From the fortress of Mont Valérien came the boom of the cannon, a low rumble of thunder. ‘The Prussians are coming - the Prussians are coming ...’
Somewhere on the high road to Nanterre Grandpère lay dead in a ditch.
They came to the Pont de Neuilly. They looked back over their shoulders, up the high road to the distant brow of the hill. No time - no time. On, on towards the deserted Avenue de Neuilly, the rattle of carts, the trudging of footsteps.
When they came to the other side of the bridge Julius pulled at Père’s arm.
‘Will my little cat starve in Paris?’ he asked.
‘I don’t know,’ said Père. ‘I don’t know who will take us in or where we shall go. Cats are never happy in strange places. You ought to have left her behind. She would have fed herself. Someone would take care of her.’
‘No,’ whispered Julius,‘no - never, never anyone but me.What is mine cannot belong to another person. Père, do you understand? Tell me you understand.’
He looked up at Père, his thin face white, his nose pinched, and he was shivering from the cold and the rain.
‘Yes,’ said Paul Lévy, ‘I understand.’
He stopped the cart and Julius climbed down. People passed by, bending low under their packs, and another cart rattled over the cobbled stones, and another.
‘Why do you wait? The Prussians are coming - the Prussians are coming—’
Julius picked a stone from the gutter and folded it in a handkerchief. He tied the handkerchief round the neck of the cat. The animal purred, arching her back, patting the boy’s face with her paw. He buried his face in her fur and closed his eyes. Then he ran to the rail of the bridge and threw her over into the Seine.
Mère cried out in horror, clutching the side of the cart. ‘Oh! poor little Mimitte, poor little beast. How could you? You cruel hard-hearted child, someone would have fed her - someone would have taken care of her.’

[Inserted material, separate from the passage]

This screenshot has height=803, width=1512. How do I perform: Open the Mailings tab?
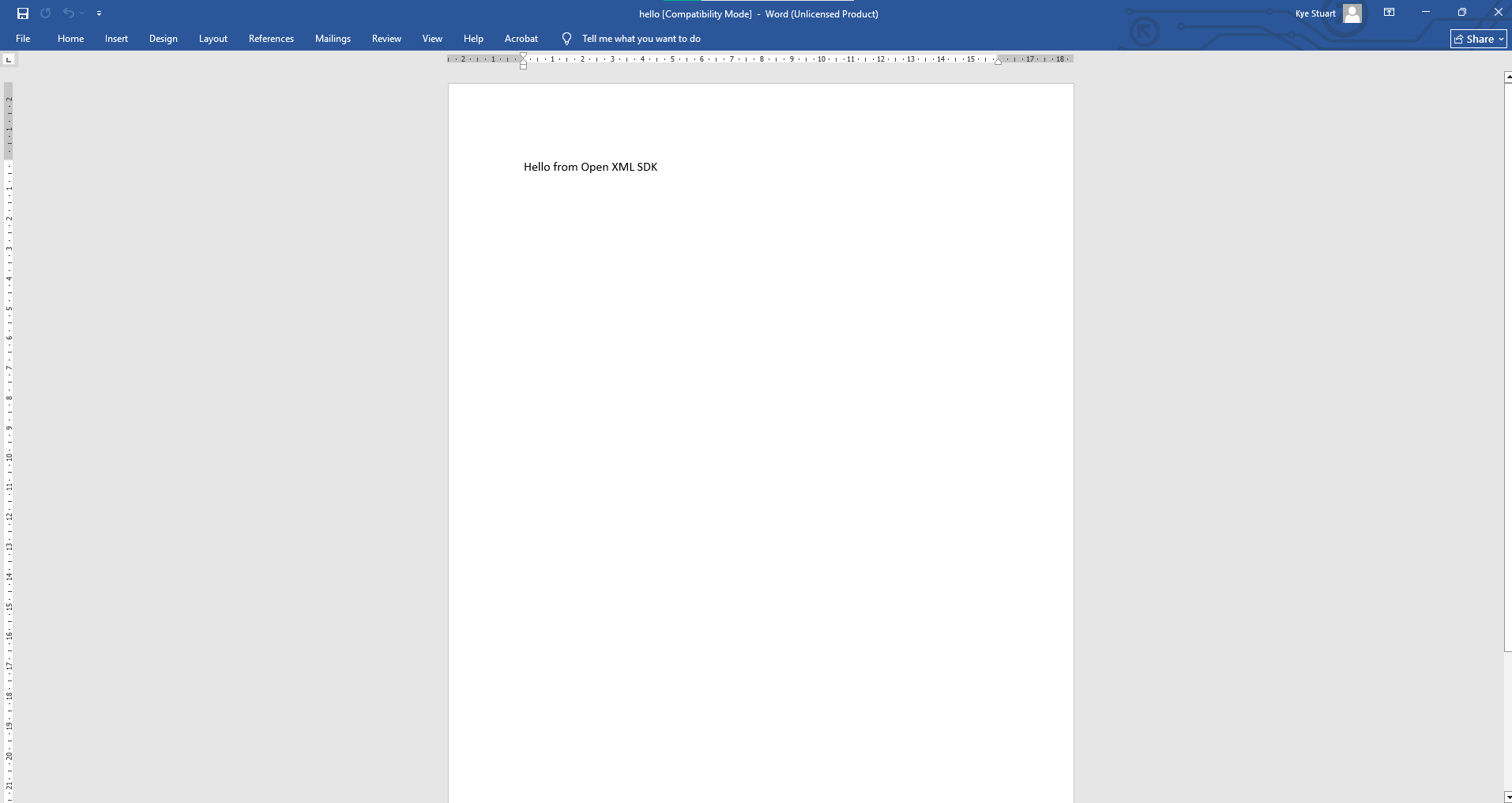[x=333, y=39]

Julius said nothing. He climbed up on the cart once more beside Père and he did not look back. The rain mingled with the tears on his face, they splashed down on his sleeve, they became part of the stain that was Grandpère’s blood. Julius was indifferent, caring no more, heedless of the people who walked along the Avenue, heedless of the murmur rising from them like the echo of a cry: ‘The Prussians are coming - the Prussians are coming ...’

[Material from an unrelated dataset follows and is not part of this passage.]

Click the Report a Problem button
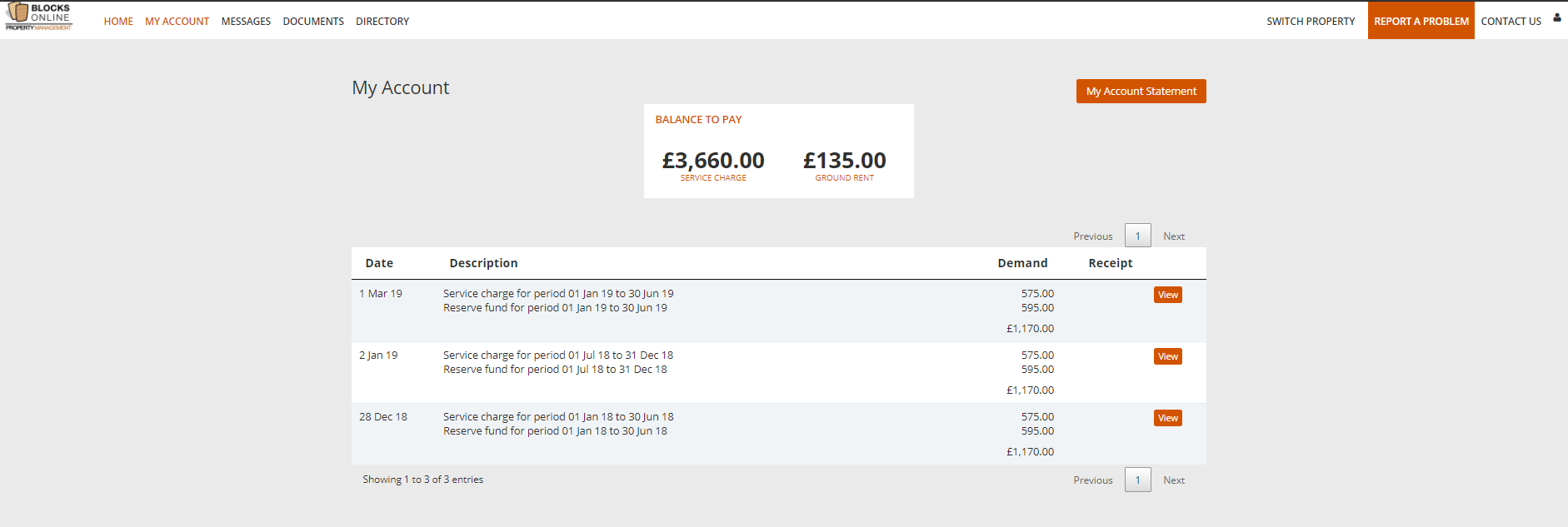1568x527 pixels. point(1421,21)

He sat with blazing eyes in a white face, silent, proud, his small arms folded, a Lèvy - a Jew.
And so they came to the Porte Maillot and the barriers of Paris.
Paul Lévy of Puteaux and his wife and son were refugees. They lodged in one room, on the seventh floor of an old house in the Rue des Petits Champs. Instinct had taken Paul Lévy to this quarter, close to the Halles. This warren of narrow streets was the only part known to him, a villager from Puteaux, a poor market salesman. And they were not alone in their comfortless garret. They must share it with an old woman and her son, Madame Tripet, toothless, half-witted, who mumbled to herself in a corner, and Jacques, a big, hulking brute of twenty-two, apprentice to a butcher, handsome in a coarse, bold way, his mass of red hair standing up on his head like a bush.
Mère and Jacques Tripet fought at once, she scolding in her shrill voice, protesting at the small space of the room, and he grinning contemptuously, letting forth a flood of meaningless jargon, sending her to the devil.